As we enter the Fall season, now is the time for Association and State Conventions to hold their annual meetings. While I enjoy engaging in Convention issues and participating on the national level, I find that the local association and state convention have been vitally important to my growth and development as a pastor and in building relationships with other pastors.
Our national conversation continues to consider what is the long-term role of state conventions and local associations. The reverberations of GCR have called on us in the Midwest, where the number of SBC churches is fewer and the churches are smaller, to “do more with less.” As our entities contract and NAMB’s investment in central staff diminishes, the question of what the long-term future of our denomination will look like structurally remains open.
In the meantime, our state Convention meeting is next week and I’m looking forward to it. In our state, our Executive Director has done what EDs do – developed a multi-year strategy that touches on the key areas of impact like revitalization, church planting, leader development, … you get the idea. The plan is sound and includes several “markers” that set specific goals and the strategy to reach them. Good stuff to be sure (well done Dr. McNeil!).
What really resonated with me, though, is how he presented it in his annual report. I’ve heard Dr. McNeil say it before, “Cooperation is a choice.” In this report, he calls us to “choose to engage” and looks for God to move and see “[C]hurches helping churches! Churches planting churches! Churches serving each other! Churches doing ministry together!” Guys (that’s yankee for y’all), this is why I am a Southern Baptist.

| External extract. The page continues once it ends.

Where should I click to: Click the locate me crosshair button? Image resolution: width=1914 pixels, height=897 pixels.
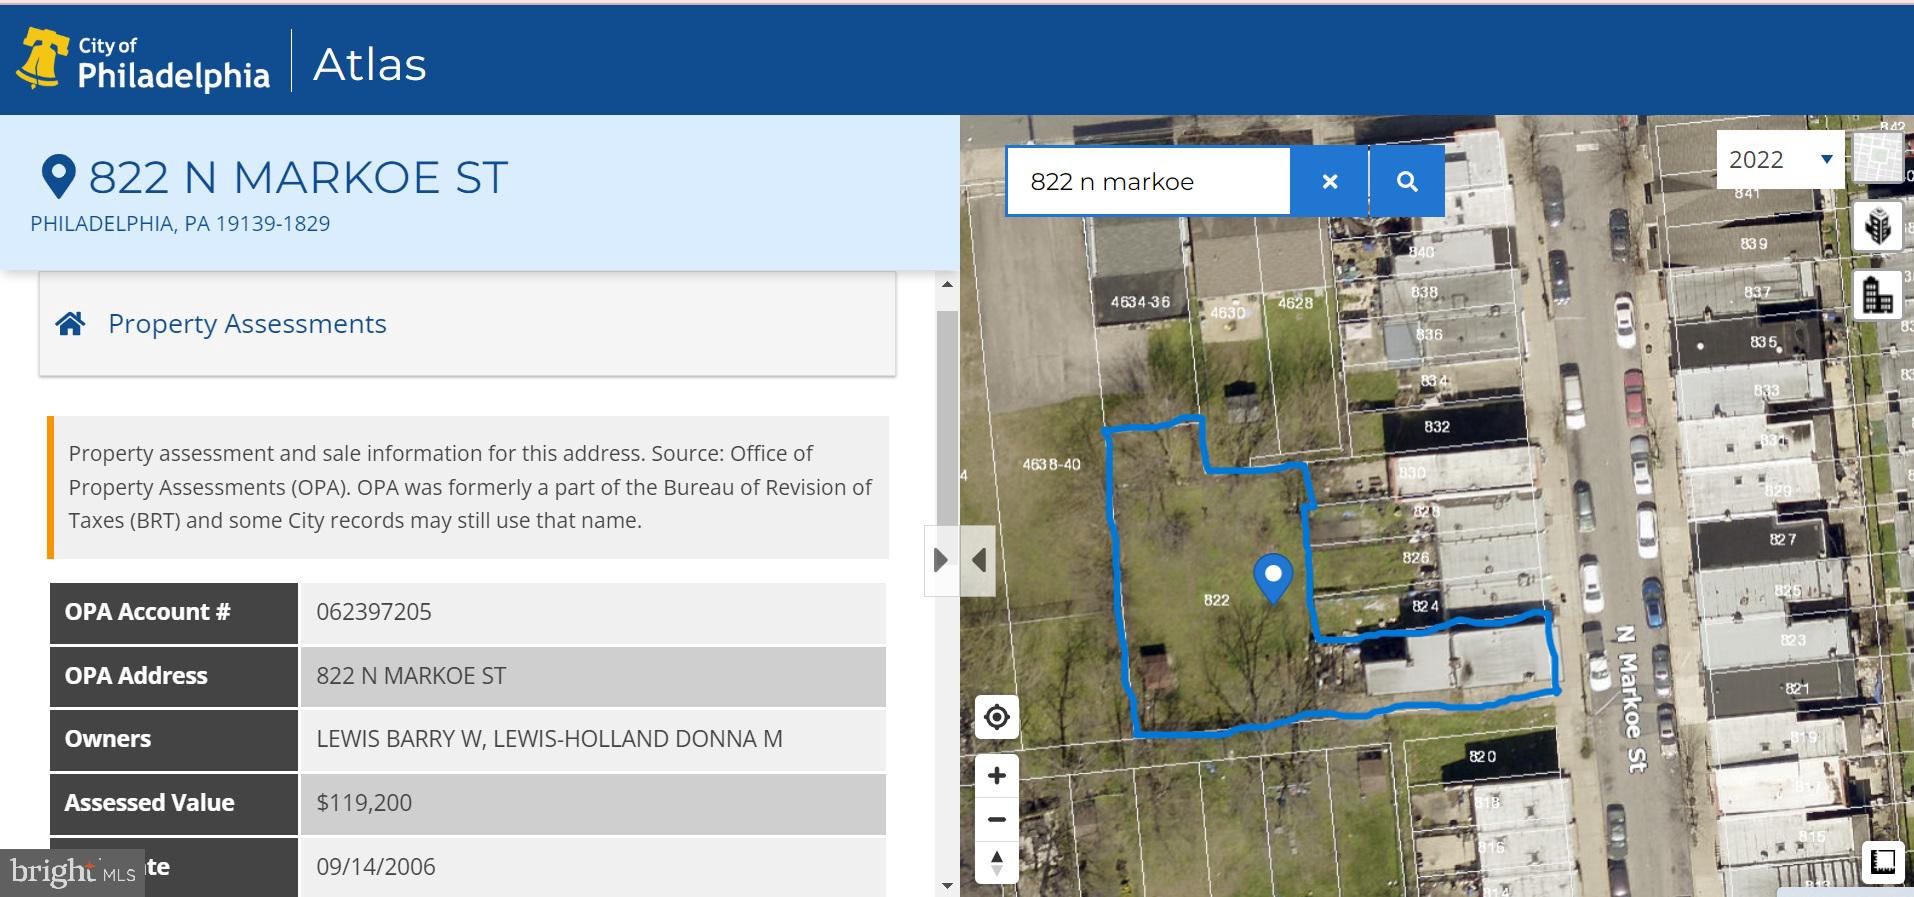[997, 717]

Now I realize being SBC in Indiana is different than being SBC in the larger conventions, but the DNA is the same. Our denomination is built on cooperation. Yes, giving to be sure. Cooperative missions, of course. But also, and vitally, the cooperation built on relationships that churches and pastors have with one another. I’m thankful to have served in churches that give faithfully to CP. I’m even MORE thankful to serve in churches that choose to cooperate, that choose to work together, that choose to encourage one another in the work, that choose to invest in each other, that choose to pray for one another.
I know that every State Convention and association doesn’t enjoy that level of cooperation/fellowship/partnership/koinonia. Maybe I’m spoiled. What I am most, however, is thankful. Thankful for a denomination that holds biblical cooperation as one of its highest ideals. Thankful to have served in associations and a state convention that realize that cooperation is a choice and do indeed choose to do this thing together.
As we continue to wrestle with big issues on the national level, as we anticipate new leadership in more than half of our entities, as we move forward and anticipate a new move of God in our denomination, whatever that might look like, let’s not forget this key essential to what it means to be SBC. Let’s keep choosing to engage God’s mission together! Let’s commit ourselves to one another. Let’s choose cooperation.